TEXT BLOCK
---

Sickle-cell anemia illustrates how natural selection can, paradoxically, maintain a disease in a population. We’ll now look at another way diseases can emerge in a population: by bringing together rare deleterious mutations through inbreeding. There are many examples to choose from, among humans and nonhuman species alike. Probably the most spectacular example concerns the fall of the Spanish Empire.
Charles II belonged to the great Hapsburg dynasty, which took over Spain in 1516 and dramatically expanded its sphere of power. When Charles II became king of Spain in 1665, the Spanish Empire was the greatest power on the planet. In the New World, its power reached from California down to the tip of Tierra del Fuego. In Europe, Spain possessed half of Italy. It held sway over much of the Caribbean as well as the Philippines. But all that would soon end.

---

INFORMATION
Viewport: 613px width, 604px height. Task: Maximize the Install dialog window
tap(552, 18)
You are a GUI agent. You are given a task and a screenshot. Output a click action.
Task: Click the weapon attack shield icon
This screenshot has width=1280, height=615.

---

WHAT YOU WILL DO
Can you pick up the text on inbreeding and the Spanish Hapsburgs after its last sentence and keep going? The lines have nothing to do with the text about inbreeding and the Spanish Hapsburgs.

REPLY TO THE TASK
Charles II was crowned at age four, and from the start it was clear that the boy was an unfortunate monarch. He had a host of deformities, including a jaw that was so large it left him unable to chew and a tongue so big that people could hardly understand his speech. He did not walk until he was eight, and he was such a poor learner that he was never formally educated. He vomited and suffered from diarrhea all his life. By age 30 he looked like an old man. All this suffering earned Charles II the name El Hechizado—“the Hexed”—because he was widely believed to be the victim of sorcery.
Spain suffered under Charles’s reign. Its economy shrank as it fought a host of small but draining wars. And worst of all, it became increasingly clear that Charles II would not produce an heir. The Hapsburgs had long feared such an outcome; to hold onto Spanish rule, they had taken to marrying within their family. Charles II not only failed to produce an heir with his two wives but also lacked any brothers or other Hapsburgs who could succeed him. And so, when Charles II died in 1700 at the young age of 39, he left the throne to Philip, a French duke who was the grandson of his half sister and King Louis XIV of France.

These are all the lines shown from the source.